Dans un communiqué, le député Jean Dionis du Séjour (UDF, Lot-et-Garonne) et les sénateurs Bruno Sido (UMP, Haute-Marne) et Pierre Hérisson (UMP, Haute-Savoie), rapporteurs du texte au nom des commissions des affaires économiques de l’Assemblée nationale et du Sénat, « se félicitent de l’accord obtenu entre les deux chambres du Parlement sur les dispositions qui restaient en discussion ». La Commission mixte paritaire (CMP), composée de sept députés et autant de sénateurs, a donc terminé, mardi 27 avril 2004, les travaux sur les points litigieux de la loi pour la confiance dans l’économie numérique (LCEN). Les discussion ont notamment porté sur « la sécurisation du droit de l’Internet » et « les avancées contre les contenus odieux en ligne ». La protection des cyber-consommateurs, le développement de l’accès aux nouvelles technologies et leurs usages étaient également au coeur des négociations.

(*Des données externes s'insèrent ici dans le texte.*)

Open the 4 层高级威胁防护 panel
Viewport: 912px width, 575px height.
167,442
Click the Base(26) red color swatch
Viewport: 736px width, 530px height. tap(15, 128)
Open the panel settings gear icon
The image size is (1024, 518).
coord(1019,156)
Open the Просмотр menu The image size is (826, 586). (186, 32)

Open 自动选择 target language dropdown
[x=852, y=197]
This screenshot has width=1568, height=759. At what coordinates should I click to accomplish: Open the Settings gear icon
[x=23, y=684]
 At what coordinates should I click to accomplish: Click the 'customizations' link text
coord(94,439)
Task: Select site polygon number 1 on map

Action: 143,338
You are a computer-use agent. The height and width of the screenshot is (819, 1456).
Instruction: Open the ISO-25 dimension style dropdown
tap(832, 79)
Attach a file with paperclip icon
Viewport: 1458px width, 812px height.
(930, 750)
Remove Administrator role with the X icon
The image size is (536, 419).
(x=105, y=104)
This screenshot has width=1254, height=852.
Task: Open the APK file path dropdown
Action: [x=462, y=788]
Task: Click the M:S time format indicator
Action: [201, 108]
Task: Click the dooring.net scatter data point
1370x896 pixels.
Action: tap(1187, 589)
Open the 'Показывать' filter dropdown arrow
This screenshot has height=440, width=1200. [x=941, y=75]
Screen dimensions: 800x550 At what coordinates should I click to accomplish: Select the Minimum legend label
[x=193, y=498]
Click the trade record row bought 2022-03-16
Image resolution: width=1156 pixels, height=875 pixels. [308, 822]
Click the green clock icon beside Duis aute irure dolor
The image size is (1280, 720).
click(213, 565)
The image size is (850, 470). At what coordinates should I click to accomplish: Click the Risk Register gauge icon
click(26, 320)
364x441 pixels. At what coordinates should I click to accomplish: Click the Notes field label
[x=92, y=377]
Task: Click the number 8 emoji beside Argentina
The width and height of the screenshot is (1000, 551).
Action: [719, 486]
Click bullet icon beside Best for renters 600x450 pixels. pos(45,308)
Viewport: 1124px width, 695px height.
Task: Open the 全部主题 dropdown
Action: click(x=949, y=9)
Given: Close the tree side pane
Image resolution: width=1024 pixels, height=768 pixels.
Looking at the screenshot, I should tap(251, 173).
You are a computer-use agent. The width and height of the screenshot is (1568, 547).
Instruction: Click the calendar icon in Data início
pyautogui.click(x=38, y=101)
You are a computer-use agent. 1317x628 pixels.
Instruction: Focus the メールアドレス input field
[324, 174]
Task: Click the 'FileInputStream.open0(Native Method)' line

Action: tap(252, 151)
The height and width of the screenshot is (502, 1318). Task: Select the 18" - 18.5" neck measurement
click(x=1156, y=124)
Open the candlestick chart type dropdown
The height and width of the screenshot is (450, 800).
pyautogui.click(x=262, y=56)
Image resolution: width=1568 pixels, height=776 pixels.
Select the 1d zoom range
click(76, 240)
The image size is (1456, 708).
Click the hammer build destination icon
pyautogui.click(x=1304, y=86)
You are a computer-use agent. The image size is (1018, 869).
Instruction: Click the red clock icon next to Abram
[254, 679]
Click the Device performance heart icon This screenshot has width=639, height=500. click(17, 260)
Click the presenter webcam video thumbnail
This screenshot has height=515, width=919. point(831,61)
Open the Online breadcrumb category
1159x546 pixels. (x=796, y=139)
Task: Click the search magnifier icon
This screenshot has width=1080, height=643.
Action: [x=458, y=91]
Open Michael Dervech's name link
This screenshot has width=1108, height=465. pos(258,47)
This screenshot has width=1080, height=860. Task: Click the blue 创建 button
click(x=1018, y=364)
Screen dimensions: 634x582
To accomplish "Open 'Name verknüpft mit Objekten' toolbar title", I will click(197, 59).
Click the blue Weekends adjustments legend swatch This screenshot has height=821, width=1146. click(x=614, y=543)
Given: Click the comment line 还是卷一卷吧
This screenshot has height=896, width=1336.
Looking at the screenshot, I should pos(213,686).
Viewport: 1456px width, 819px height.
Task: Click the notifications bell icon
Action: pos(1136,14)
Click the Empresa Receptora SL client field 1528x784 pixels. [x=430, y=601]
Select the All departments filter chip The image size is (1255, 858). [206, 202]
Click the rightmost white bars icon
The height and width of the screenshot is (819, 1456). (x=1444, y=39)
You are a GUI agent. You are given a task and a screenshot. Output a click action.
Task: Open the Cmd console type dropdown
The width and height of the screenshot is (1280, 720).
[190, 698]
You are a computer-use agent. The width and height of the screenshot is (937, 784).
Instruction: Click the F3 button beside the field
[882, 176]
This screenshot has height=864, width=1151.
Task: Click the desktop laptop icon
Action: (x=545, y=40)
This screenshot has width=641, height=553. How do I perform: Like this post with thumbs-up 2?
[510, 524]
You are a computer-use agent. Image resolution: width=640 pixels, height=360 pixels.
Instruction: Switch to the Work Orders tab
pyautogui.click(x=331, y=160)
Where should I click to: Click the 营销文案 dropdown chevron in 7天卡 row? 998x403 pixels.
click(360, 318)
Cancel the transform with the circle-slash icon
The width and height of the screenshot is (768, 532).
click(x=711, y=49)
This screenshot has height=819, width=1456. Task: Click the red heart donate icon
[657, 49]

Des hébergeurs responsabilisés

La CMP a donc validé « la création d’un régime autonome du droit de l’Internet » ainsi que la « mise en place d’un régime équilibré de responsabilité pour les prestataires techniques ». Hébergeurs et fournisseurs d’accès seront « obligés de réagir, sous le contrôle d’un juge, lorsqu’ils sont mis à même de découvrir la diffusion d’informations illicites ». Par ailleurs, un droit de réponse spécifique au Net a été retenu. Dans la lutte contre les « contenus odieux en ligne » (apologie des crimes contre l’humanité, incitation à la haine raciale et pédopornographie), les prestataires techniques seront également tenus de mettre en place « un dispositif de signalement » et devront « publier les moyens qu’ils mettent en oeuvre au service de cette lutte ».

Si députés et sénateurs se félicitent de l’issue de leur travail, il n’en va pas de même pour la Ligue Odebi. La très active association d’utilisateurs du Net s’insurge en effet contre le transfert de l’autorité judiciaire à des groupes privés qu’elle considère comme « une privatisation de la justice totalement contraire à l’état de droit et à la tradition républicaine ». Odebi déplore également le manque de précision du texte quant aux prestataires réellement concernés. L’association craint un « risque sur de nombreux intermédiaires techniques qui ne sauront tout simplement même pas s’ils sont ou non concernés par cette obligation [de censure]« .

Une atteinte à la liberté d’expression

Le délai de prescription spécifique à la presse en ligne est également dans la ligne de mire d’Odebi. L’amendement avancé en seconde lecture au Sénat le 8 avril dernier par René Trégouët (UMP, Rhône) propose que la prescription, dans le cadre de diffamation en ligne, soit de 3 mois à partir de la suppression de l’accès au contenu, alors qu’elle est de 3 mois à partir de la publication pour la presse « traditionnelle ». Ce principe implique qu’un auteur pourra être poursuivi en justice, même des années après l’écriture de l’article, tant que celui-ci sera en ligne. L’association estime « qu’au delà de l’atteinte immédiate à la liberté d’expression et d’information, cette disposition va provoquer un appauvrissement considérable des contenus francophones sur Internet. » Un point de vue globalement partagé par le Forum des droits sur Internet et l’association IRIS. Dernier point d’achoppement : la suppression du statut de correspondance privée jusqu’alors accordé par défaut au courrier électronique, ce qui ouvrirait la porte « à d’intolérables atteintes au secret des correspondances ».

En conséquence, Odebi demande à l’opposition (PS, Verts et PC) de saisir le Conseil constitutionnel sur ces différents points. La LEN doit encore passer devant les chambres parlementaires le 6 mai prochain. Si députés et sénateurs approuvent les nouvelles dispositions apportées par la CMP, la loi entrera en vigueur avant l’été.